Why is patient and public involvement important?
Patient and public involvement is now recognised as an increasingly important and integral part of the research process. This includes consideration of PPI by funding bodies when they determine which studies should be funded.
Patients and members of the public are able to offer researchers unique perspectives, skills and experiences that may prove invaluable to the research, but would otherwise be unavailable. Patients living with a specific illness or condition, for example, may have very different views and priorities to researchers about what will improve their quality of life. Talking to patients and members of the public about a research idea at an early stage helps ensure that the idea relates to something that is important and relevant to people.
Discussing a research idea with patients and members of the public and involving them in its development into a research proposal and funding application ensures that the proposed research remains relevant to people’s needs and concerns and is focused on the needs of the population it aims to benefit. Effective patient and public involvement results in research that is designed in a way that means patients and members of the public understand what research is about, that research is credible to the public and that research methods make studies accessible to participants.
Involving patients and members of the public also means that research outcomes are likely to be clearer and more likely to result in the development of new treatments and services that directly benefit patients and improve their quality of life. This is particularly the case when research is designed in a way that involves patients and members of the public in the dissemination of results. For example, involving representatives of community groups or larger, national charities can prove invaluable in publicising results and effecting change.
What expertise can a Patient and Public Involvement Officer offer?
RDS has a dedicated Patient and Public Involvement Officer, who has extensive experience of PPI in the context of health and social care. Advice and support is tailored to individual needs, and is available both to researchers and patients and members of the public.

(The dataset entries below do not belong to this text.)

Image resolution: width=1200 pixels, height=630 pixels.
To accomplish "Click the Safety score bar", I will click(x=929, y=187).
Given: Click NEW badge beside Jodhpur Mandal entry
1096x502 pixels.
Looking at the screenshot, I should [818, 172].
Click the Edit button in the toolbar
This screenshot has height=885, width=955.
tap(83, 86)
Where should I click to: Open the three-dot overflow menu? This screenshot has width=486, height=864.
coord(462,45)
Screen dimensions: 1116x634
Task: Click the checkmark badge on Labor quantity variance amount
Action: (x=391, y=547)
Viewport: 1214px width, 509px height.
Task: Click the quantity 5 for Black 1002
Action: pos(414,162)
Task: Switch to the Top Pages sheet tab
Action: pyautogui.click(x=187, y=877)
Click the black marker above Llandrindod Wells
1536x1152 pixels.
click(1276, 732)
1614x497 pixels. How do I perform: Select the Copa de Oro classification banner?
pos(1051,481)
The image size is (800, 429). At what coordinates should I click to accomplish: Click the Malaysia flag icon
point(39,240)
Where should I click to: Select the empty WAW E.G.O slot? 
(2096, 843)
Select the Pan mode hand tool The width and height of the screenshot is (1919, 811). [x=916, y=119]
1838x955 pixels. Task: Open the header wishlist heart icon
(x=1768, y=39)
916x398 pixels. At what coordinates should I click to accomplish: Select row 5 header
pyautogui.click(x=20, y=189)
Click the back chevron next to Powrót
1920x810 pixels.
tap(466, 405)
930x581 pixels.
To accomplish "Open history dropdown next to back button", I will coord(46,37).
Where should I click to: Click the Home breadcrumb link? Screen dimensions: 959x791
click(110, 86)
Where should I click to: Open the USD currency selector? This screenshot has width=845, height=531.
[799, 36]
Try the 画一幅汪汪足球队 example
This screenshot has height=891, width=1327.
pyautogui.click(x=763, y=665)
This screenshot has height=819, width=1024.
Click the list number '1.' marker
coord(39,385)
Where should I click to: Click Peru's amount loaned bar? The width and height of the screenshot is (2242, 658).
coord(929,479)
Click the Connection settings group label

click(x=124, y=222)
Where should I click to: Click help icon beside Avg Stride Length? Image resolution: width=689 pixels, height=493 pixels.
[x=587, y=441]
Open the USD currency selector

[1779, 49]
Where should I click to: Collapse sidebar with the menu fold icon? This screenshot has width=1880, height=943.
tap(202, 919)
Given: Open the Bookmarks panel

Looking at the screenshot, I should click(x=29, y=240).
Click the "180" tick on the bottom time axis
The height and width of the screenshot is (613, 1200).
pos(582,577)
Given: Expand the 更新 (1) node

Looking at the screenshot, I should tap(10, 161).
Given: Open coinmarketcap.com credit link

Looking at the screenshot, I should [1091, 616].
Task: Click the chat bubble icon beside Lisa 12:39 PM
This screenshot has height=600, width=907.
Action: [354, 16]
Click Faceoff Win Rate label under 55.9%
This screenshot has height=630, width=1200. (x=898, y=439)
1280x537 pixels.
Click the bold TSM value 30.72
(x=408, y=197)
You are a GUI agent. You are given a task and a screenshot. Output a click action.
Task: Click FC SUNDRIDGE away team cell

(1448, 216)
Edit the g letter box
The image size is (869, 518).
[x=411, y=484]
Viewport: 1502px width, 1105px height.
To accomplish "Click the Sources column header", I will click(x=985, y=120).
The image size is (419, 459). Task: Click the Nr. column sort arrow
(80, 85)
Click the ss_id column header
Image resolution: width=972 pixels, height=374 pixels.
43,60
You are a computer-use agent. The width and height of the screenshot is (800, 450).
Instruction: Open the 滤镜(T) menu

For researchers we can provide:
- General information, resources and advice about patient and public involvement
- Specific advice and support in relation to the development of PPI in research ideas, protocols and funding applications. This includes review of protocols and funding applications by the Patient and Public Involvement Officer and, where appropriate, subsequent face to face meetings for further advice and support in relation to the further development of PPI
- Help in finding people to involve through the RDS NE PPI Database.
RDS NE is also developing a small network of regional consumer panels that will offer researchers consumer review and advice directly from patients and members of the public. This will include access to smaller, proposal specific consumer panels matched to individual research proposals.
PPI support offered by RDS NE aims to give a combination of approaches that will give researchers a choice in relation to both the level and speed of involvement they want in their research design.
For patients and members of the public we can provide:
- Information and advice about patient and public involvement in health and social care research
- Opportunities to get involved and introduction to relevant researchers
- Appropriate training and support
Patients and members of the public interested in getting involved can register for the RDS NE patient and public involvement database.
What should researchers think about before meeting the RDS NE Patient and Public Involvement Officer?
Researchers should think carefully about PPI from the early stages of refining a research question through to the development of research proposals and funding applications. It is important not to involve people just to “tick the PPI box” with the intention of improving the opportunity to gain funding.
Before meeting the PPI Officer researchers should think about:
- Who they want to involve in their research
- How they want to involve people
- When they want to involve people
- What the involvement will add to the research
- Any barriers or challenges that may make it difficult for people to get involved and how these could be overcome
The PPI Officer can then help develop these areas as well as offering further advice and support to develop PPI and, where appropriate, practical support to identify people to involve and the best way to engage them.
RDS NE offers advice and support relating to PPI, but it is the responsibility of the researcher to develop and facilitate the involvement in their own research.